The concept of ethical design allows designers and design teams to create products, services, and systems that don’t harm and improve human situations. Ethical Design Thinking is a methodology that encourages designers to focus on human-oriented values throughout their design process. Ethical Design Thinking encourages designers to consider the greater impact of their designs. Ethical design extends to all people and other living things that are in any way involved in the product, service, and/or system lifecycle.
Additionally, ethical design has a great deal to do with values – whether it’s at the level of an individual, organization, or society. Ethical design is designing great products alongside your morals and beliefs and the principles of your business. What you create, whether a website, a marketing campaign, or a product affects real people and those effects can create ripples.
As design-thinkers, we are trained to solve problems and make people’s lives better, but rarely do we consider what ‘better’ actually is. It is important to understand that what we design is not neutral. In fact, both ethics and design are subjective. So, how do we evaluate whether a design or design strategy is ethical?
We can begin evaluating the ethics of design by laying down some universal principles that can act as a common denominator, across different disciplines, demographics, and design problems. By that definition, the principles for ethical design should revolve around empathy, respect for human rights, effort, and experience, for which we can refer to sources like the United Nations Declaration of Human Rights. Alternatively, we can also understand and illustrate the principles of ethical design in terms of an “Ethical Hierarchy of Needs” pyramid created by Aral Balkan and Laura Kalbag, that illustrates the core of ethical design and how each layer of the pyramid rests and depends on the layer beneath it to ensure that the design is ethical.

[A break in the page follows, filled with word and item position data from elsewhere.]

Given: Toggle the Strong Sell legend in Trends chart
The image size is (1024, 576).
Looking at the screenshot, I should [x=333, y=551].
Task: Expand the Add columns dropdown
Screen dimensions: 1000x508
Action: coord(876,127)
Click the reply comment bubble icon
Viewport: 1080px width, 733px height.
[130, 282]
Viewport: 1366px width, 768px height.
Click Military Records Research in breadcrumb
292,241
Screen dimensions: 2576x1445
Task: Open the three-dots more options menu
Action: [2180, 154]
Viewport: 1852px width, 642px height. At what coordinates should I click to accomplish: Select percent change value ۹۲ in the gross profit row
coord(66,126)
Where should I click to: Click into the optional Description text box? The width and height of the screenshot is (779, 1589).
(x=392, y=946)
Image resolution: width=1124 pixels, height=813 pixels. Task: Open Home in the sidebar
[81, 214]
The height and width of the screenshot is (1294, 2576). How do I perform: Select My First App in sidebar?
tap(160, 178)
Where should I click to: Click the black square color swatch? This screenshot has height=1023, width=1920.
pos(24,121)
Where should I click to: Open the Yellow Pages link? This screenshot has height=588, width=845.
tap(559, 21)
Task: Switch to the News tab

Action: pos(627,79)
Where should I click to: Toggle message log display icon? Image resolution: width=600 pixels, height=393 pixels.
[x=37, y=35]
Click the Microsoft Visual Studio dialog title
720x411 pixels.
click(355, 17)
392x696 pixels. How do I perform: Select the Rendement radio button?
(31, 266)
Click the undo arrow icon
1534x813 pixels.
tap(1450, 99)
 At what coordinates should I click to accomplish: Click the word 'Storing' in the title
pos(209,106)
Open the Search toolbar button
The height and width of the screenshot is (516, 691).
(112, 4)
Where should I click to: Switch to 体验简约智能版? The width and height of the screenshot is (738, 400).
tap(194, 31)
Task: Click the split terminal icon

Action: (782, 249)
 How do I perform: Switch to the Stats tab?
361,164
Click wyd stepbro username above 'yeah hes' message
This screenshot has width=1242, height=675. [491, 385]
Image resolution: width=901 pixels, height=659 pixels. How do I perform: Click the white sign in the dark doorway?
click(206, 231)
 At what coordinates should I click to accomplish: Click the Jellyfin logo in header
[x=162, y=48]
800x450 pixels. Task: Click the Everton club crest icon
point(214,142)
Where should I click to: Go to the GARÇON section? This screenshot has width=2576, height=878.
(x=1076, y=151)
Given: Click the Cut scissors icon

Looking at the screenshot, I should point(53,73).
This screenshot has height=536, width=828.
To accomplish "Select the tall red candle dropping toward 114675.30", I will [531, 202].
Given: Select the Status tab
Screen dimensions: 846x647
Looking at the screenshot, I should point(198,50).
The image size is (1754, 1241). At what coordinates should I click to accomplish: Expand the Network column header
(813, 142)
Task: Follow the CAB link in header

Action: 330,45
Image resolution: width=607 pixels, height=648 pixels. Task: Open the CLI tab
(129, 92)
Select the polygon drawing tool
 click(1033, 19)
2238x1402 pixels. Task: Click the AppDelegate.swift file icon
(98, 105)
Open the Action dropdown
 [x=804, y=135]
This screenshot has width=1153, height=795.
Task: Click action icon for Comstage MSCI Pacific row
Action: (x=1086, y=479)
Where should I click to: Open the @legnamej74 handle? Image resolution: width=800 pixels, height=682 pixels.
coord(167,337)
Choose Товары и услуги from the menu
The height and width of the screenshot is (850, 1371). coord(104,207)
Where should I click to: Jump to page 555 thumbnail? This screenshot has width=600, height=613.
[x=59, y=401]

Having defined ethical design and its underlying principles, how do we ensure that those designing on a large scale for a vast population of users, design ethically? After all, ethics are rules or codes of conduct that hold up only if everyone is following them in good faith.
Unfortunately, there isn’t a clear answer to that question. We can begin by cultivating a culture of respect and empathy by way of training, brainstorming, and including diverse groups of people, in the discourses and spaces we can control–whether it’s our families or teams at work. In addition, however, we must hold those who design for the world e.g. corporations and governments, accountable for the ethical implications of their design. This means seeking sustainable alternatives, boycotting, and petitioning against brands or products that do not display respect or consideration for specific groups of users.
In a world that is rapidly changing and innovating at lightning speed, we are simultaneously becoming more connected through technology and yet more isolated through widening socio-economic divides. In such a world, ethical, accessible, and inclusive design is not just an abstract concept but an urgent necessity.